In fact Colin had already spoken out, but political activism was the least of the things that Thorne advocated, and much of his philosophy Colin could not agree with.
“I don’t want to argue with you now, Thorne,” Colin said, starting the engine. While he honored his friend’s political views—and honored the American tradition of dissent as well—what he could not stomach was the cavalier way Thorne squandered his birthright and training to make a mockery of the things Colin held most dear.
“You don’t want to argue with me ever,” Thorne complained. “Not down in the trenches where it counts. Damn it, you didn’t even tell me you were one of us.”
Colin flicked his glance sideways, and saw Thorne make that same curious half-salute that Toller Hasloch had made years before. With an effort of will, he forced himself to ignore it. None of the Order was ever to acknowledge the Initiate it had cast out.
“I’m not
one of you, Thorne,” Colin said evenly. “Whatever it is that you think you are. Now. Where shall I take you? Back to my place?”
“The Bellflower Clinic over on College,” Thorne said unexpectedly. “Claire’s there. Kate’s with her; we were supposed to meet back there after I got out of jail, anyway.” Like many experienced activists, Thorne expected—in fact, actively sought—to be arrested each time he participated in a demonstration.

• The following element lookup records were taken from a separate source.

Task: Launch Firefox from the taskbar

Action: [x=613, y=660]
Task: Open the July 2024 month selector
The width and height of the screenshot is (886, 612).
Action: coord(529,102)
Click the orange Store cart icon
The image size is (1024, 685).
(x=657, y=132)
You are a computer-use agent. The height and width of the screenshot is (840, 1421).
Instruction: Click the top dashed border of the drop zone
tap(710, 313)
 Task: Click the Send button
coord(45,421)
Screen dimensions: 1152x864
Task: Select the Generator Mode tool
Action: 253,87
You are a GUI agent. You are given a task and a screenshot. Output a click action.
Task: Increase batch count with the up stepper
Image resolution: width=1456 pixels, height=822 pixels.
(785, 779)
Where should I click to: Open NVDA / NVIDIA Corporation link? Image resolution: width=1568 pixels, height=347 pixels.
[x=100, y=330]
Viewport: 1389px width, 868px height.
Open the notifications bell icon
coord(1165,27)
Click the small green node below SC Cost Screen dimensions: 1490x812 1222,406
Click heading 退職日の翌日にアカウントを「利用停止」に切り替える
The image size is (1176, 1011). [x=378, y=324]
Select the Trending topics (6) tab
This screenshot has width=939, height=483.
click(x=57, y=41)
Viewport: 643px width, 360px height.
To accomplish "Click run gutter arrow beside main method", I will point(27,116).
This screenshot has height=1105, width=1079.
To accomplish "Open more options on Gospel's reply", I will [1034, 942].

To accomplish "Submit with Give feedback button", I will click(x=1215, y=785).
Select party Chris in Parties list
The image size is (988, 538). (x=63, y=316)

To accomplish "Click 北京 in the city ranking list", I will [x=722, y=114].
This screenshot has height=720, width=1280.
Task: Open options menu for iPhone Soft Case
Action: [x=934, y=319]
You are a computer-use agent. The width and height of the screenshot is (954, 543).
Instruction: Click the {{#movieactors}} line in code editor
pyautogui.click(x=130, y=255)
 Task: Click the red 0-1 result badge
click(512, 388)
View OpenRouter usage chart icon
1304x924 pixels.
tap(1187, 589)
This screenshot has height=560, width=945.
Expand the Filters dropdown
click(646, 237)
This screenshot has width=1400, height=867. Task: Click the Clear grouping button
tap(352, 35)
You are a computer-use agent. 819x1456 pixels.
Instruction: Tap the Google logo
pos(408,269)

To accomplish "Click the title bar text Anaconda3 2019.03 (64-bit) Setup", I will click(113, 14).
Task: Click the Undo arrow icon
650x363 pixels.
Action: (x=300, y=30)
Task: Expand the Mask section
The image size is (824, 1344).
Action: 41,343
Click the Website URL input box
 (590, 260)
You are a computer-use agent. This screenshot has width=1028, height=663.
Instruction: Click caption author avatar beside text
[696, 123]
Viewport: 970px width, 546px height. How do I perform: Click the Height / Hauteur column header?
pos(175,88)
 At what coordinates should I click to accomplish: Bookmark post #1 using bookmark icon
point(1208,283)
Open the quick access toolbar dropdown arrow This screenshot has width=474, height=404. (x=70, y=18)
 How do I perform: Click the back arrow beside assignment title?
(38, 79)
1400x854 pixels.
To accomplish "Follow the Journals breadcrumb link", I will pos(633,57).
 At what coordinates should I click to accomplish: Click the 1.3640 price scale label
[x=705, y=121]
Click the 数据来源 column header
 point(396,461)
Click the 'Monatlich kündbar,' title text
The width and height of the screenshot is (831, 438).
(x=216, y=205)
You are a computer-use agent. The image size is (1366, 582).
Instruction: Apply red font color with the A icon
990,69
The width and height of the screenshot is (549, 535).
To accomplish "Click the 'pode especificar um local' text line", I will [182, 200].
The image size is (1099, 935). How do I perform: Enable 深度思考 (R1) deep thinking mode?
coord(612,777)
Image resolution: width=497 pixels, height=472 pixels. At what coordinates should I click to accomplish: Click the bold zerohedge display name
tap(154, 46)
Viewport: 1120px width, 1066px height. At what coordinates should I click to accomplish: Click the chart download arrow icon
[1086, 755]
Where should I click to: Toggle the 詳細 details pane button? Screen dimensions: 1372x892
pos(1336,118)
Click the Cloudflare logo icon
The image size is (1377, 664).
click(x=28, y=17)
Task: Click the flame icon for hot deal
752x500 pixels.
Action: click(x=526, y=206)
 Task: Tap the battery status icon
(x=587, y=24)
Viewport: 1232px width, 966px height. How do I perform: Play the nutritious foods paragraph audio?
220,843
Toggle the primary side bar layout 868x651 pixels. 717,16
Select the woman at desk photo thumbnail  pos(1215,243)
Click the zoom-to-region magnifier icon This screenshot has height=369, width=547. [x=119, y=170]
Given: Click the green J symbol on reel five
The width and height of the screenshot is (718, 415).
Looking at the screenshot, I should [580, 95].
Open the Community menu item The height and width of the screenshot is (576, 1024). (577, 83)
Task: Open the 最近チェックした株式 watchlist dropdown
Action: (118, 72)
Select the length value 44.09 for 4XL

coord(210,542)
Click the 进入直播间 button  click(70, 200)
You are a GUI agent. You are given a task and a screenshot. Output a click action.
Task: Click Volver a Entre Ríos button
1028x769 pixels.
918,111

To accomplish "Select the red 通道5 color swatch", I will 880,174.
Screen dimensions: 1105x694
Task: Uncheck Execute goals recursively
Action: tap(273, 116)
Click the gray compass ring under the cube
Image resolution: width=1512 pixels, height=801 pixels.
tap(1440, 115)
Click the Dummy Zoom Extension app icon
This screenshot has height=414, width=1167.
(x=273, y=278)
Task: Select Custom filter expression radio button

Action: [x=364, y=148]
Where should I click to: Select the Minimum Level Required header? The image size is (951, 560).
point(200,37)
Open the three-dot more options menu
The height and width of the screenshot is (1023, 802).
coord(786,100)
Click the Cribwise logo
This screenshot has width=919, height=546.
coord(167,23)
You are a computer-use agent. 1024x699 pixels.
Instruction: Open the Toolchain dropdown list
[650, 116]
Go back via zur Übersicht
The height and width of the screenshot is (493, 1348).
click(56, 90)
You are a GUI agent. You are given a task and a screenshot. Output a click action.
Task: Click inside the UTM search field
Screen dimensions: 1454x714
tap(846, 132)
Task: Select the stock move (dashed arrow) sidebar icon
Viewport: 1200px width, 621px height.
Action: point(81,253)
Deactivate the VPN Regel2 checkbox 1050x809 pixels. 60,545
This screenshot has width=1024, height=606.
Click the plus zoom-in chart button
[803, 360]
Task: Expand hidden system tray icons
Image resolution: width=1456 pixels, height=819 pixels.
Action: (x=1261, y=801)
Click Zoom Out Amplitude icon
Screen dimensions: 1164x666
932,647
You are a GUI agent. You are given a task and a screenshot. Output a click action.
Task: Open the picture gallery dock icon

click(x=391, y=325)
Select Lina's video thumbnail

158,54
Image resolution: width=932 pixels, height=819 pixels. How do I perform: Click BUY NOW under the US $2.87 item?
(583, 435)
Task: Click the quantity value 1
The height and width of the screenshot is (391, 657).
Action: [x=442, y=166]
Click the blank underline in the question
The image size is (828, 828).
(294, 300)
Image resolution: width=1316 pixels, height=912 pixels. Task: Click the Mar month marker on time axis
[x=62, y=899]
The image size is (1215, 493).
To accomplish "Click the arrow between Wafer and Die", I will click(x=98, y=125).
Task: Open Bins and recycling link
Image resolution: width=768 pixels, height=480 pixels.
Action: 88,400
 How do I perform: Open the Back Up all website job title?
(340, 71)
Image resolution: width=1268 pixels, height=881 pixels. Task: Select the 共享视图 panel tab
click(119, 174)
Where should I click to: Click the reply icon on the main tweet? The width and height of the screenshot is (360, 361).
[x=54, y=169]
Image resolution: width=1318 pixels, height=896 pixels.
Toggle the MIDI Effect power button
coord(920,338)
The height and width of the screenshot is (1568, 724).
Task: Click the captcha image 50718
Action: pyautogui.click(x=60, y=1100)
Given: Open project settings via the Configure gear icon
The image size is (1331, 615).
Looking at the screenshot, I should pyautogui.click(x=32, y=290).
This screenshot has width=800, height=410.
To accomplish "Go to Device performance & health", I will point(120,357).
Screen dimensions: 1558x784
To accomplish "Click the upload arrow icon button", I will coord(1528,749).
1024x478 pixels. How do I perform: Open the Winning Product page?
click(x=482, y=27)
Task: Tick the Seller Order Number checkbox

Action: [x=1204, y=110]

“Katie’s preg, so I didn’t want her out in the streets today. Good thing, too. The pigs were vicious.”
Colin wondered why Thorne hadn’t called Claire to bail him out if she was already involved with the demonstrators, then decided he must not want to implicate her. Asking a policeman’s wife to come and bail out a hippie peacenik was something that might be embarrassing for Peter. Thorne’s sense of tact surfaced at the oddest moments.
“Congratulations. I don’t suppose you two would think of getting married,” Colin said in a tone of resignation.
“Why should I marry Kate in particular?” Thorne seemed honestly surprised. “I—ouch,” he said, squirming around in the seat.
“Are you sure you don’t need a hospital?” Colin said.
“Claire’s a nurse,” Thorne reminded him.
There was silence for a while as Colin drove toward the free clinic on College.
“You can’t just assume the government is the good guys forever,” Thorne said after a few minutes. “You’ve already been presented with the evidence. You have a responsibility—”
“You’re a fine one to lecture me on responsibility,” Colin said in exasperation. “You claim to have the ultimate secrets of life and death—and you’re prostituting those arts to make yourself into a media circus. No one takes you seriously, Thorne—haven’t you noticed? For all that you claim to venerate it, you’re turning the occult into a sideshow, a joke.”